Partie perdante, M. [X] sera condamné aux dépens de première instance et d'appel.
Il serait inéquitable que la BPGO conserve à sa charge les frais qu'elle a dû exposer pour faire valoir ses droits. M. [X] sera condamné à lui verser la somme de 4 000 euros au titre des frais irrépétibles de première instance et d'appel en application de l'article 700 du code de procédure civile.
PAR CES MOTIFS :
La Cour, statuant contradictoirement et par arrêt mis à disposition au greffe,
Infirme le jugement rendu par le tribunal de commerce de Laval le 27 juin 2018 sauf en ce qu'il a dit la Banque populaire du Grand Ouest recevable en son intervention volontaire,
Statuant à nouveau des autres chefs et y ajoutant,
Condamne M. [G] [X] à payer la somme principale de 62 330,59 euros à la Banque populaire grand Ouest, avec intérêts au taux légal à compter du 20 septembre 2017, date de la mise en demeure, sur la somme de 50 000 euros et à compter du 29 mars 2021 sur le surplus.

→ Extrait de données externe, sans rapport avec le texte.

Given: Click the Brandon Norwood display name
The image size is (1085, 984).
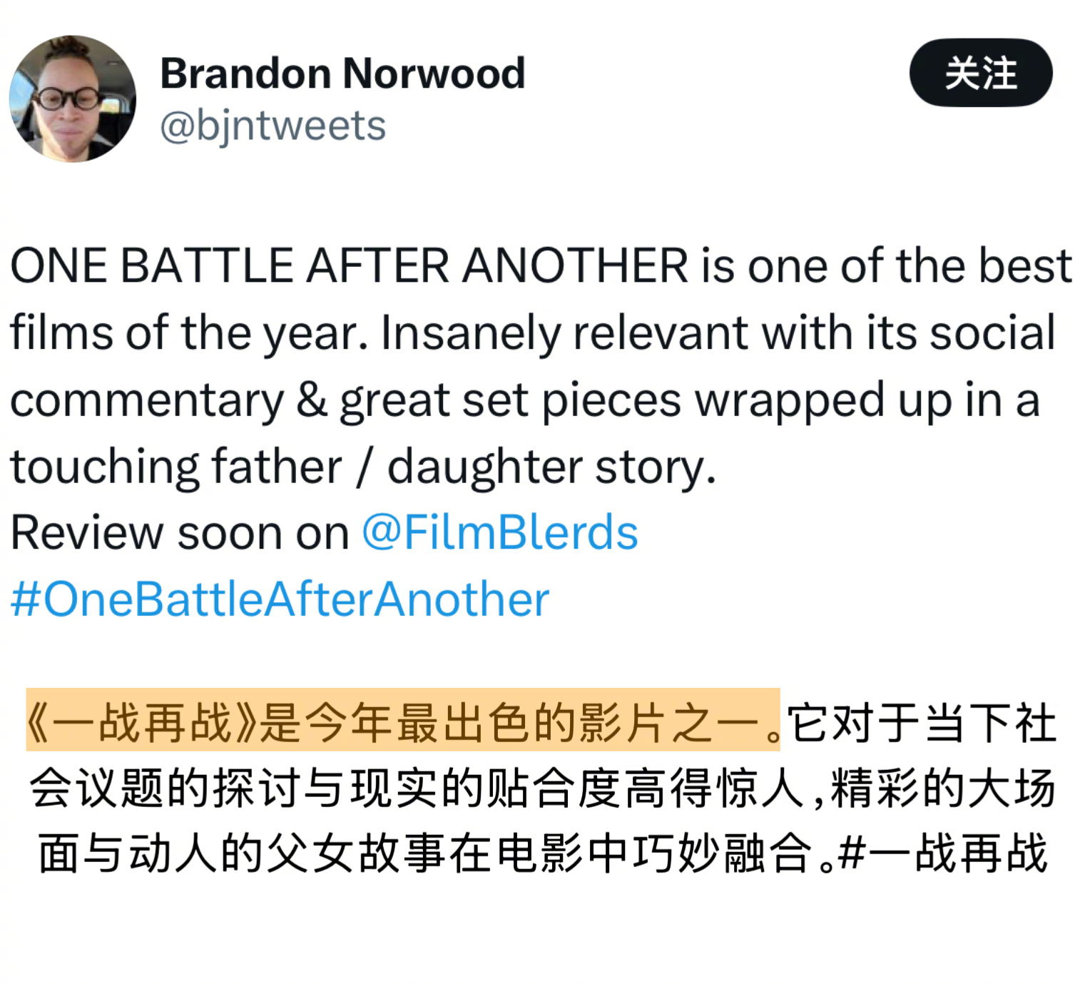Looking at the screenshot, I should 342,73.
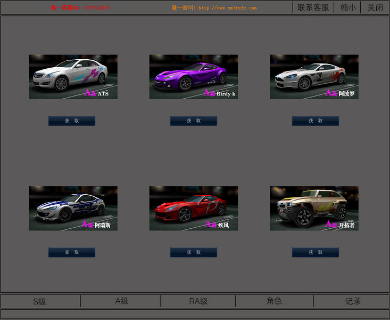The height and width of the screenshot is (320, 390).
Task: Open the RA级 tab
Action: pos(198,301)
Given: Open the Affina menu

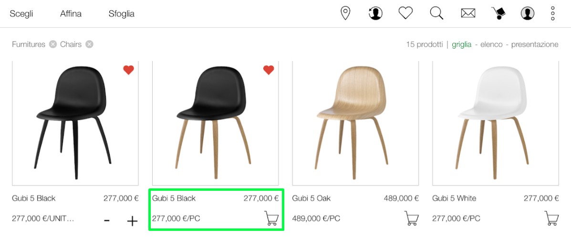Looking at the screenshot, I should click(71, 14).
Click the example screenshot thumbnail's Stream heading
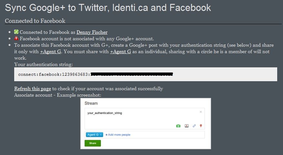283x155 pixels. tap(91, 103)
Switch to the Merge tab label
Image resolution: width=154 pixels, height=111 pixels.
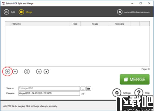click(x=29, y=12)
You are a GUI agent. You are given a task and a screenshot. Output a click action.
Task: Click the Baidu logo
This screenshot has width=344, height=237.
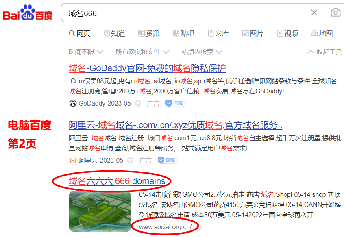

Ordonne la capitalisation des intérêts échus depuis une année, à compter du 2 avril 2018.
Déboute M. [X] de l'intégralité de ses demandes,
Condamne M. [X] à payer la somme de 4 000 euros à la BPGO en application des dispositions de l'article 700 au titre des frais irrépétibles de première instance et d'appel,
Condamne M. [X] aux dépens de première instance et d'appel.